Group Five chairperson Philisiwe Mthethwa told City Press on 25 June that the fight between the Group Five board and Allan Gray was ultimately a battle against transformation – and, in particular, against the appointment of a black CEO, Themba Mosai, to head the construction company.

"The PIC can confirm that it has increased its shareholding in Group Five from 19.404% to 20.135% and has reported this to the company as required by section 122 of the Companies Act of 2008 and Regulation 121 of the Companies Act as published in 2011," Deon Botha, head of corporate affairs at PIC, told Fin24 on Monday.

"The change in Group Five shareholding is due to portfolio re-balancing, which the PIC undertakes on continuous basis to ensure that the overall portfolio is in compliance with clients’ mandates, including the specified benchmarks.”

On 12 May, PSG disposed of its 9.98% stake in Group Five.

Group Five said Allan Gray nominated Upton to the board as a non-executive director and has proposed that the South African construction and engineering company be broken up, Bloomberg reported on Friday.

Upton’s return would be “inappropriate” as he led the company “at a time when historical industry behaviour was severely criticised”, Group Five said in a letter to shareholders seen by Bloomberg. The board also disagrees with Allan Gray’s breakup plan and has the support of other investors, the company said.

Upton is one of five new non-executive directors proposed by Allan Gray as part of the Cape Town-based investor’s attempt to force Group Five to change strategy. Shareholders will vote on the appointments at a July 24 meeting, replacing five board members slated to resign.

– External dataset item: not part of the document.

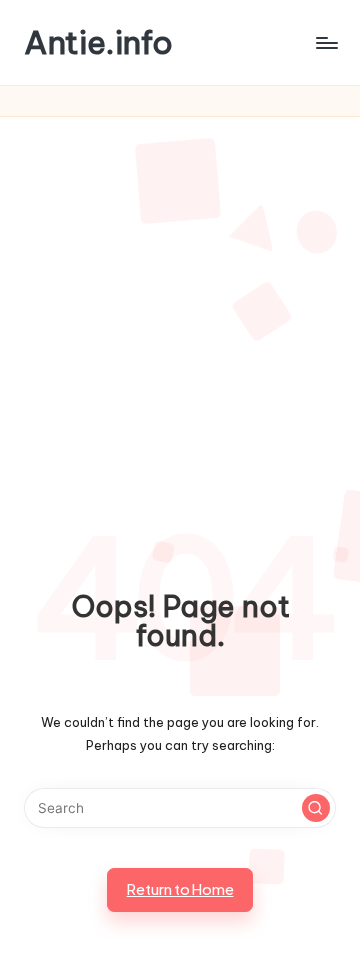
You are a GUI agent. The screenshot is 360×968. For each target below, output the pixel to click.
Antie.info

Upton led Group Five for almost eight years through 2014, a period that coincided with the fining of several South African construction companies for collusion over contracts to build stadiums for the 2010 soccer World Cup.

“It is odd that the board does not favour the appointment of Mike Upton – we think few non-executives could add as much value to the group,” Andrew Lapping, chief investment officer of Allan Gray, said in emailed comments. “Mike led the group through the early and intense internal investigation into historic industry behaviours, the results of which were used by the Competition Commission in designing their industry-wide investigation and amnesty program.”

Stock halved

Group Five shares declined 0.5% to R18.74 at the close in Johannesburg on Friday, extending the year’s drop to 24%. By 16:00 on Monday, the share price was up 0.26% at R19.53 a share.

The stock has more than halved in the past three years as sluggish economic growth in South Africa led to a slowdown in infrastructure and construction projects. The company announced the departure of CEO Eric Vemer on February 22, to be replaced on a temporary basis by Mosai, and later said it would reorganise its businesses, leading to job cuts.

It’s “natural” for the board to oppose the recommendations made by Allan Gray, Avior Capital Markets analyst Roelof Brand said by phone, adding that the intervention may nevertheless be what’s needed to address Group Five’s under-performance.

As an alternative to Allan Gray’s five nominations, Group Five has proposed a further four non-executive directors for shareholders to vote on. Two were nominated by the Public Investment Corp., Africa’s biggest money manager, and two by Johannesburg-based Mazi Capital.

“Allan Gray does not have an agenda with regards to Group Five’s strategy, we want an independent board with the relevant skills that will protect and grow value for all stakeholders,” Lapping said.